Recorded data
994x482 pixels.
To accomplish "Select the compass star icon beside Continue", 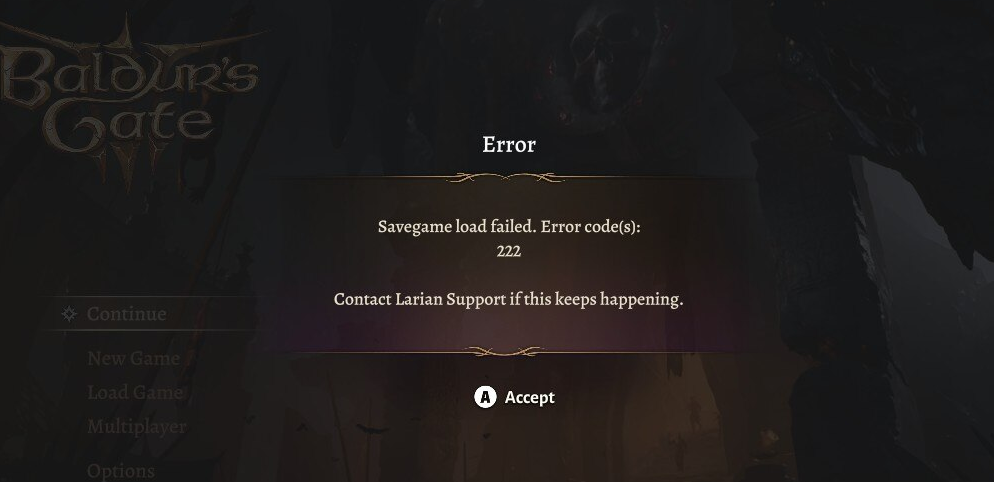I will [x=69, y=314].
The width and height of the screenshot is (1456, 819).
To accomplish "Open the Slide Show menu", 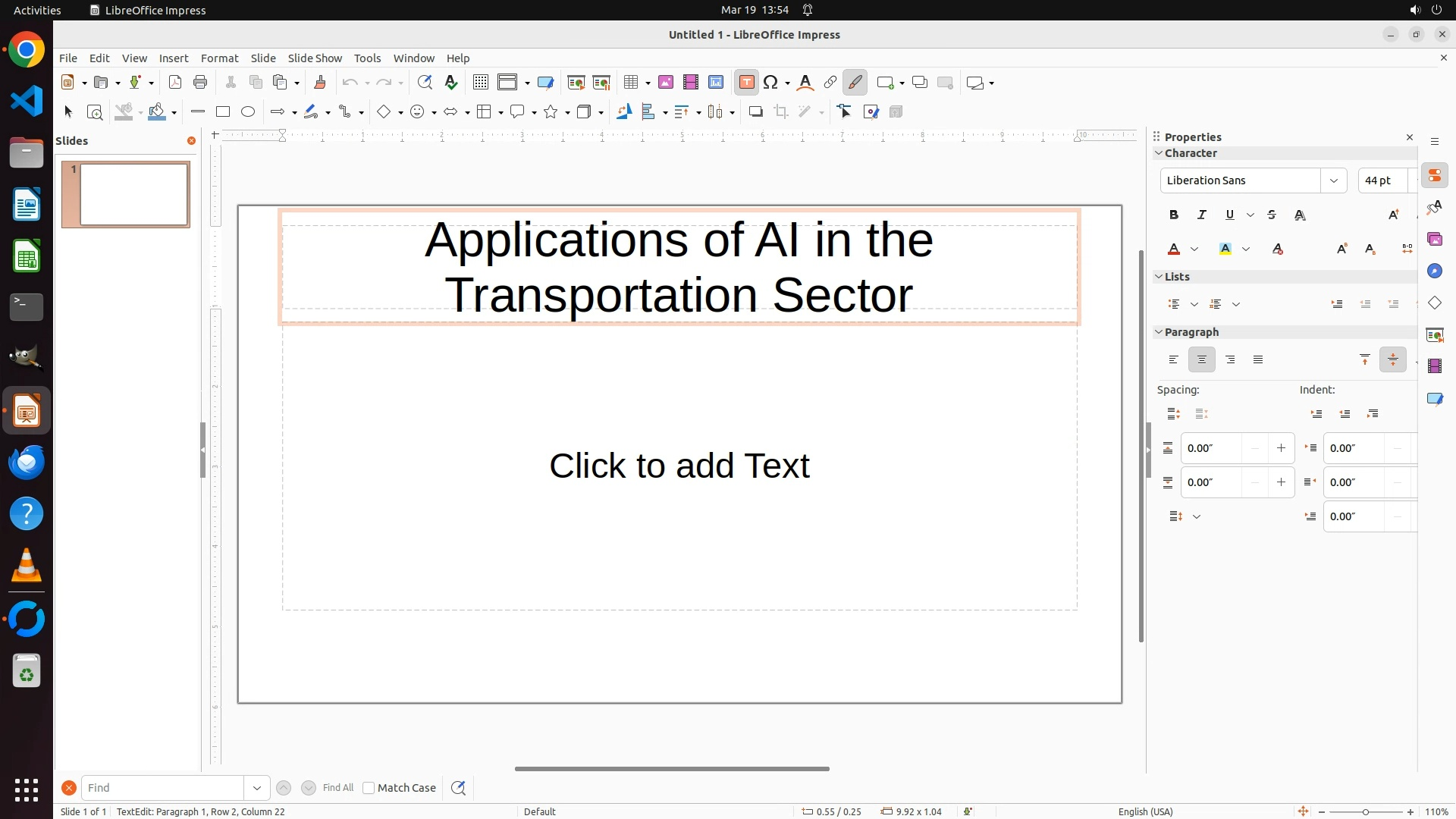I will pyautogui.click(x=315, y=58).
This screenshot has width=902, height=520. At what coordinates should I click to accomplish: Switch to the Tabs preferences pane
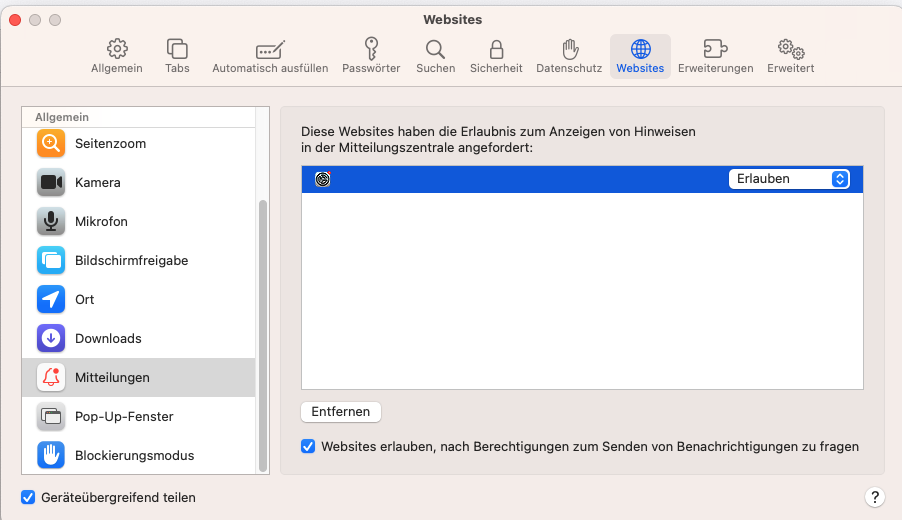point(177,56)
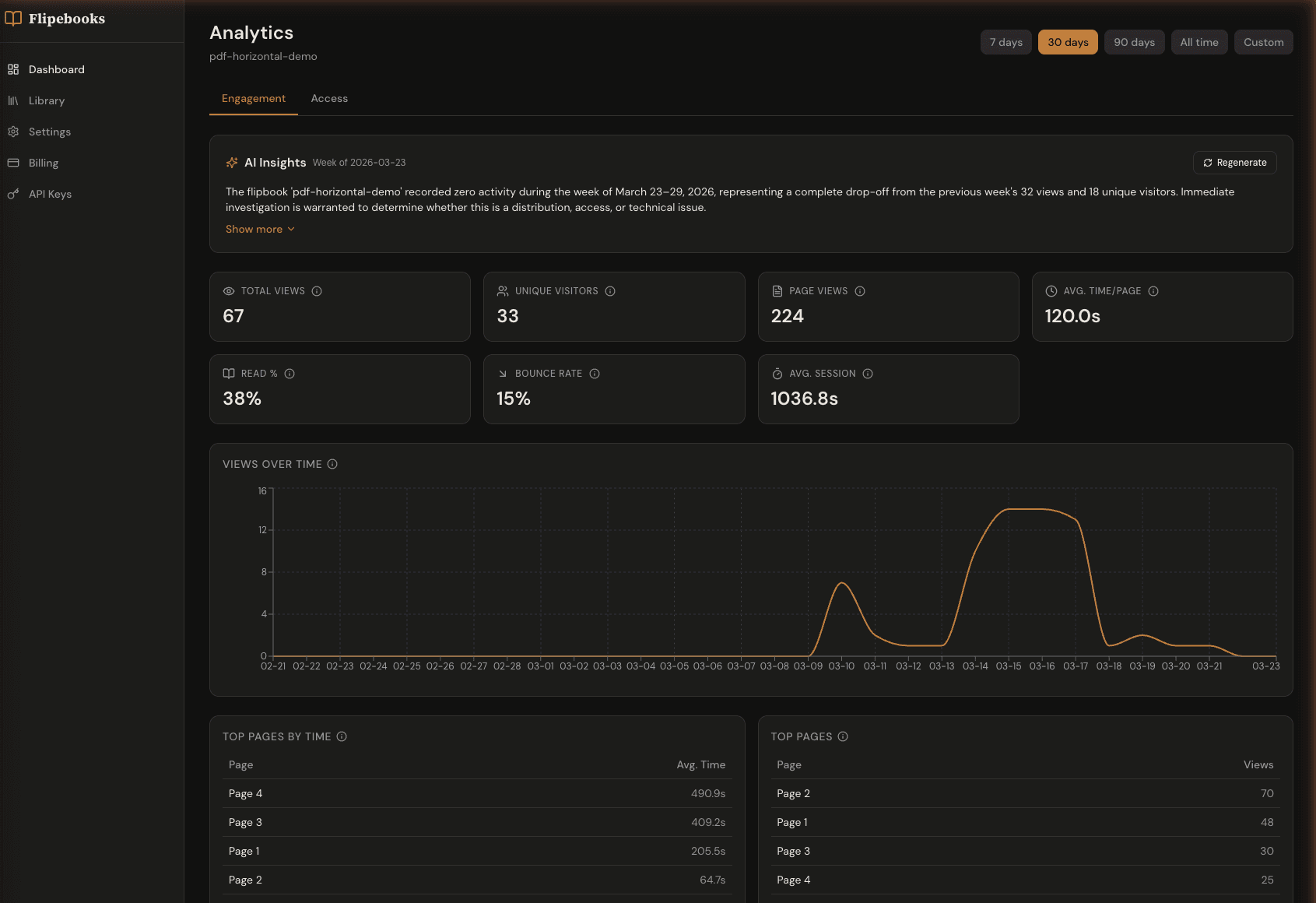Select the Engagement tab
Image resolution: width=1316 pixels, height=903 pixels.
click(x=253, y=98)
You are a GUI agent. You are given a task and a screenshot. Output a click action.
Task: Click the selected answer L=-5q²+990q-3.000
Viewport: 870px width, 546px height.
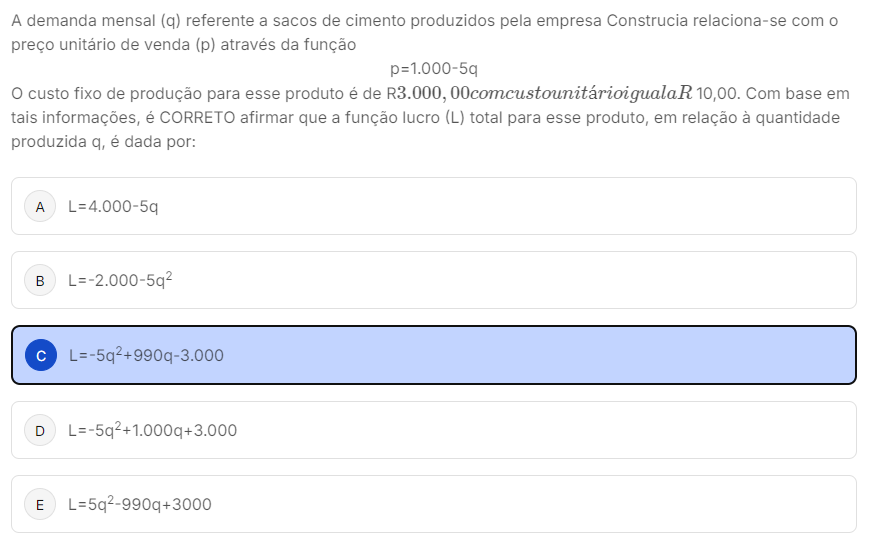(x=146, y=355)
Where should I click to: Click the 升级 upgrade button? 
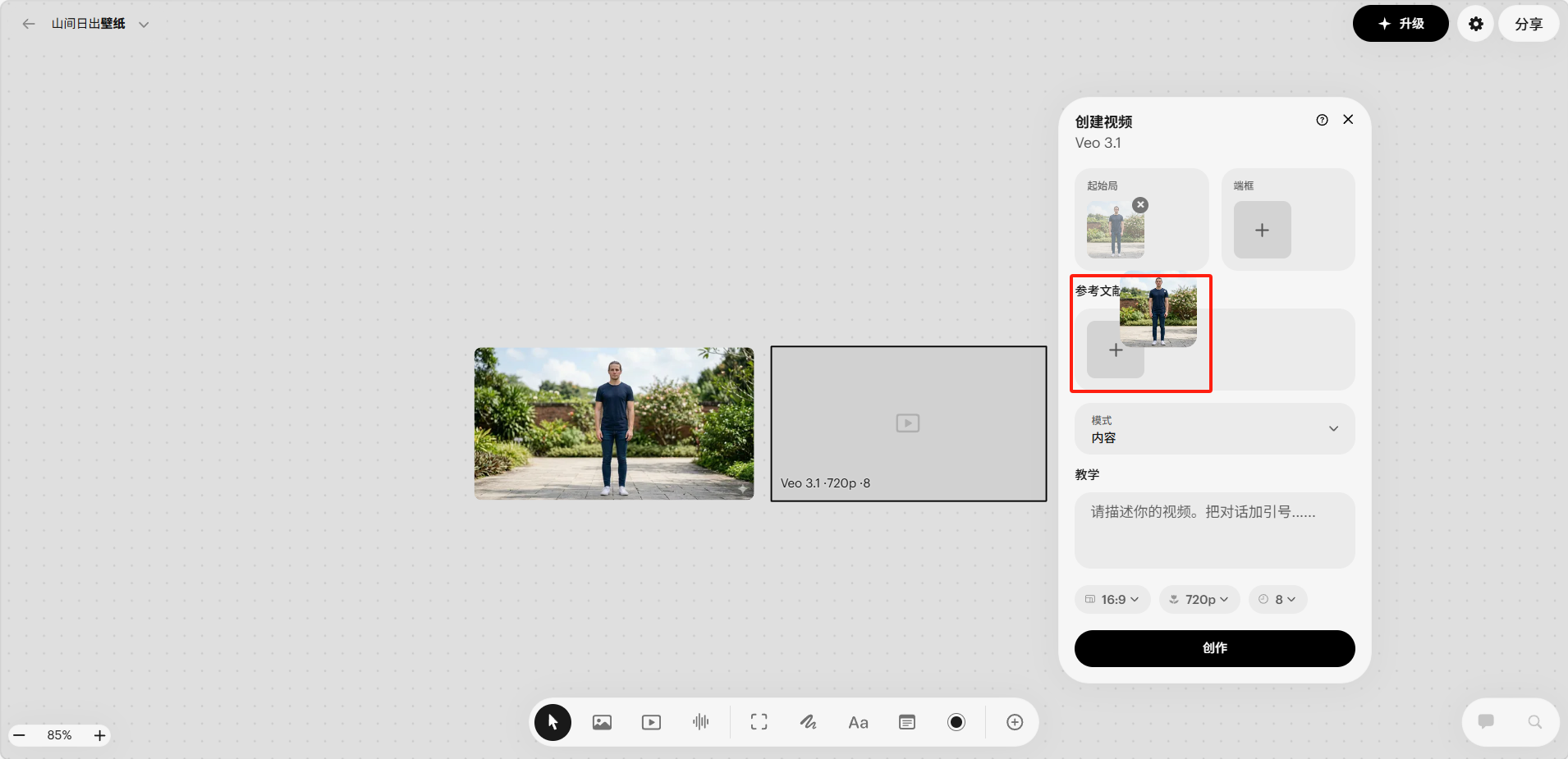coord(1401,24)
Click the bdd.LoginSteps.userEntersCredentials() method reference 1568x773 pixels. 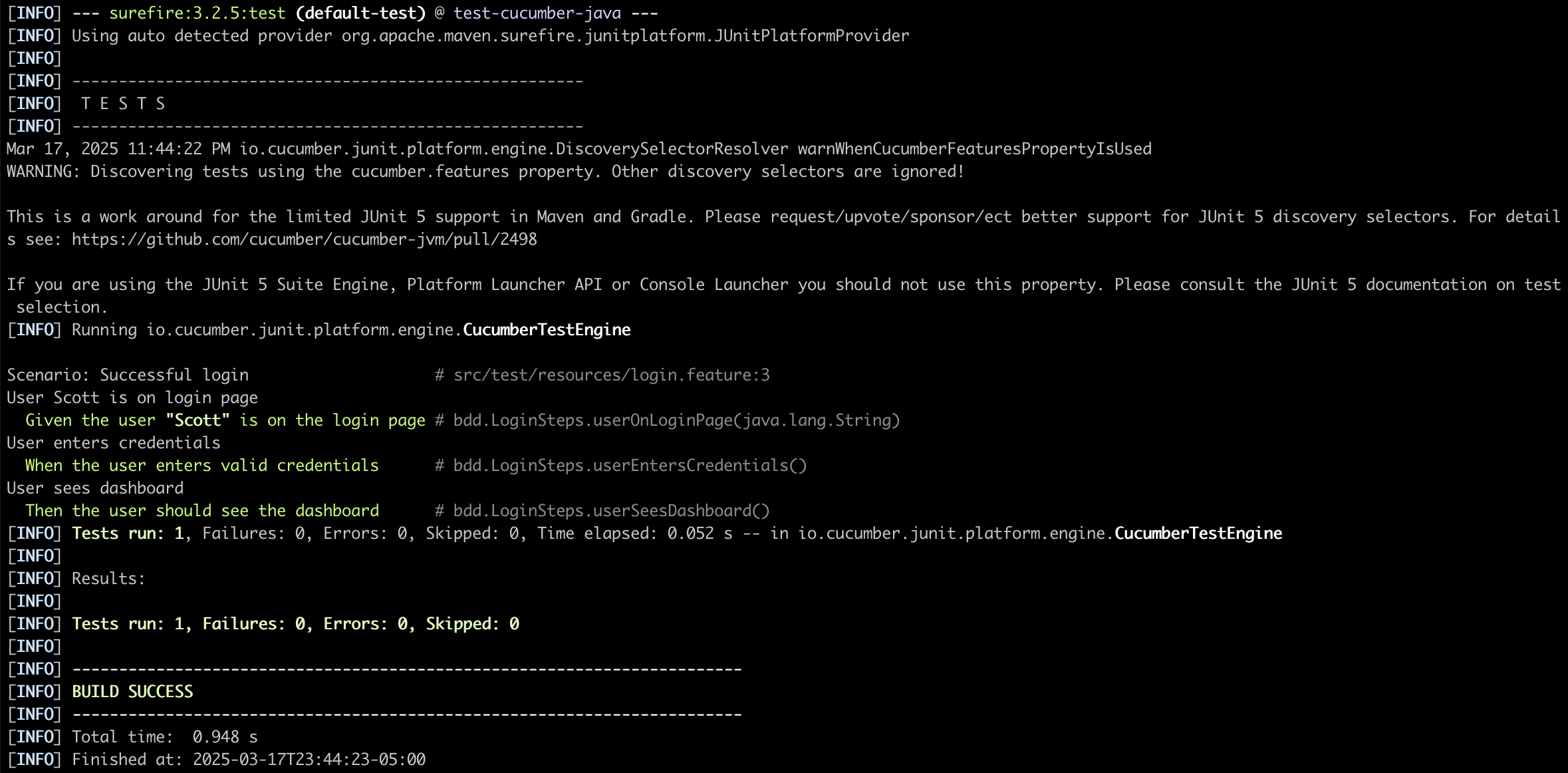click(x=630, y=466)
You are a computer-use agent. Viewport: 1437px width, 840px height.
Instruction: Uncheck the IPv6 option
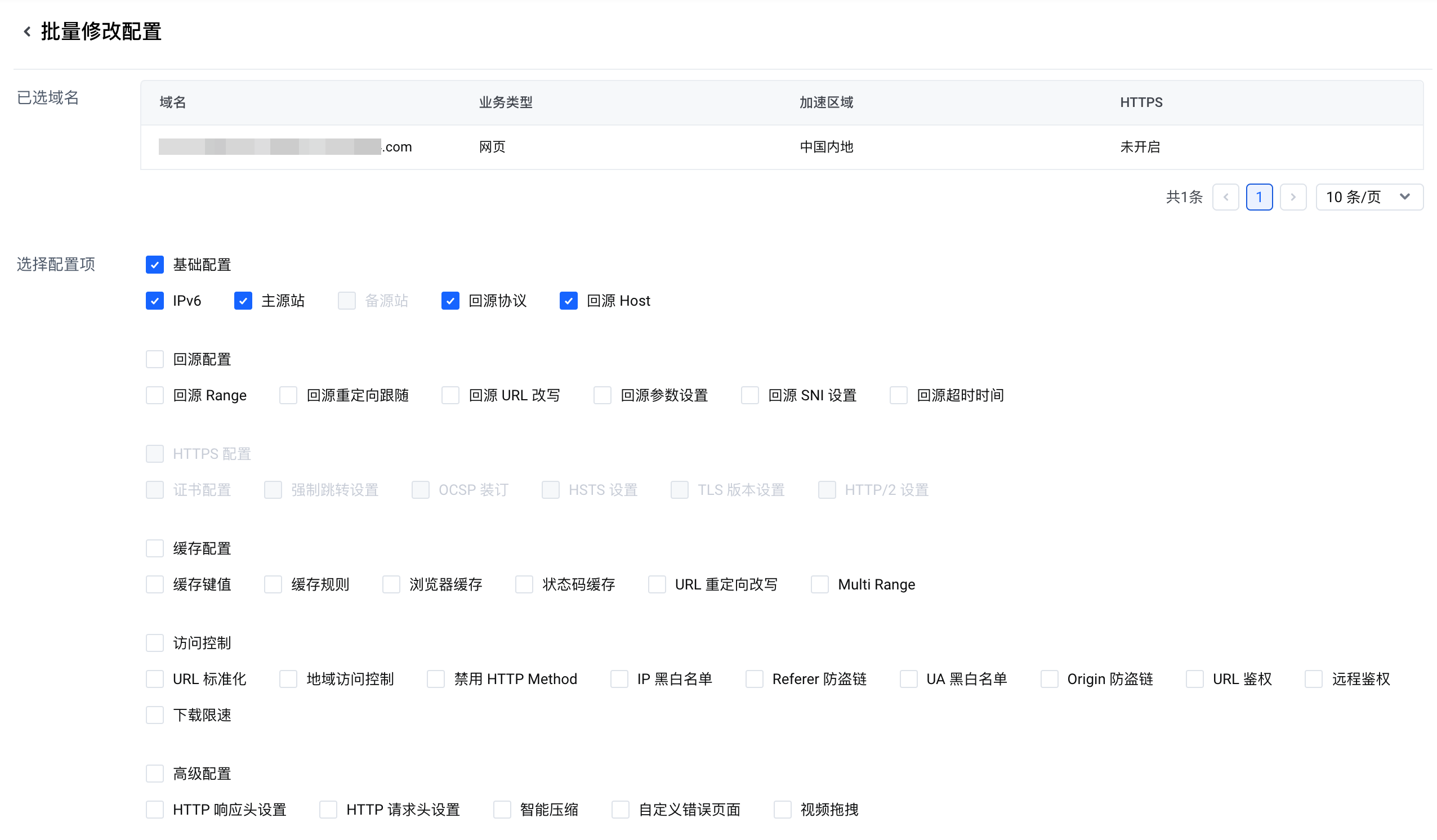154,301
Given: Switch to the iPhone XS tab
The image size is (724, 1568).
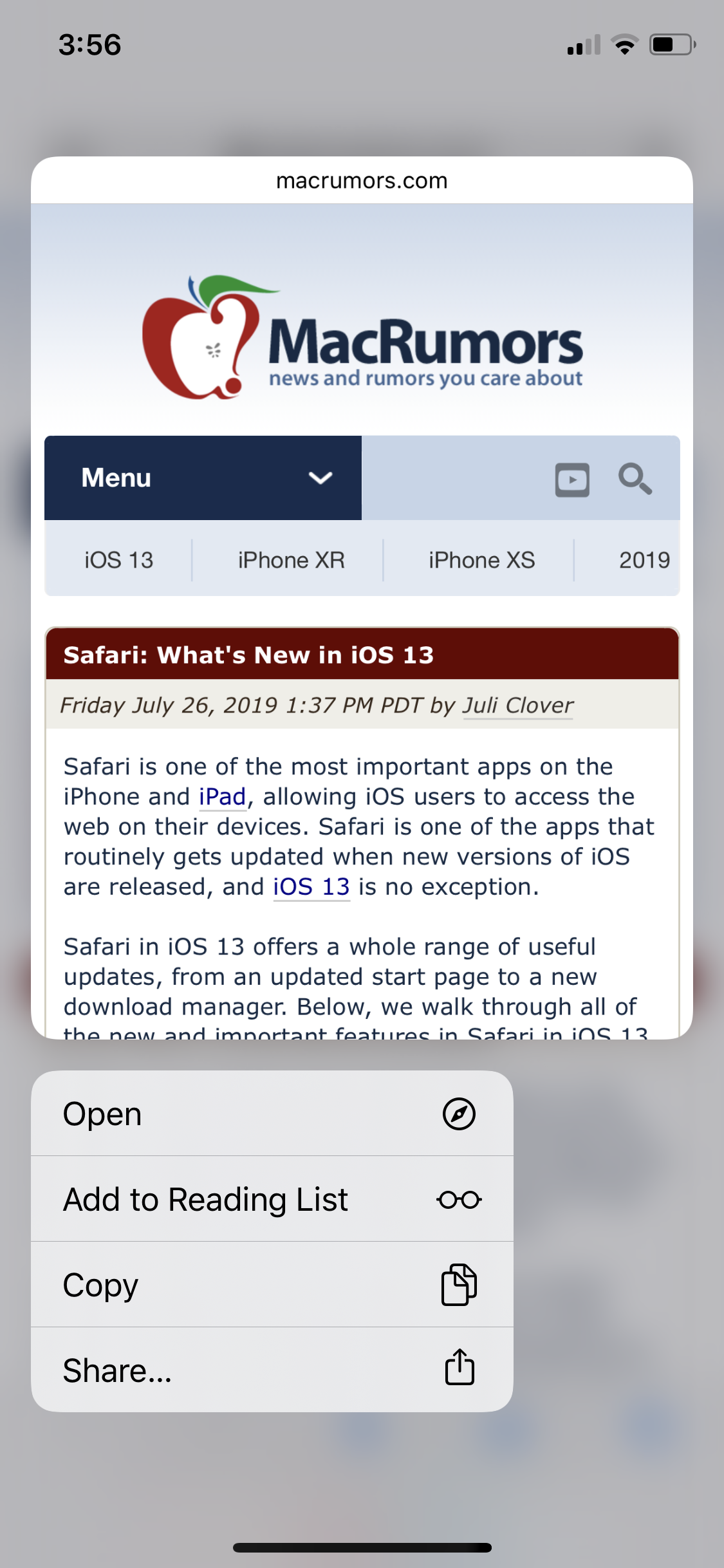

WHAT TO DO: Report each line above that contains the word "Switch" by copying it in full. The match is case-sensitive.

EXERCISE OUTPUT:
This screenshot has width=902, height=520. At what coordinates should I click to accomplish: Switch to the Tabs preferences pane
Given: Switch to the iPhone XS tab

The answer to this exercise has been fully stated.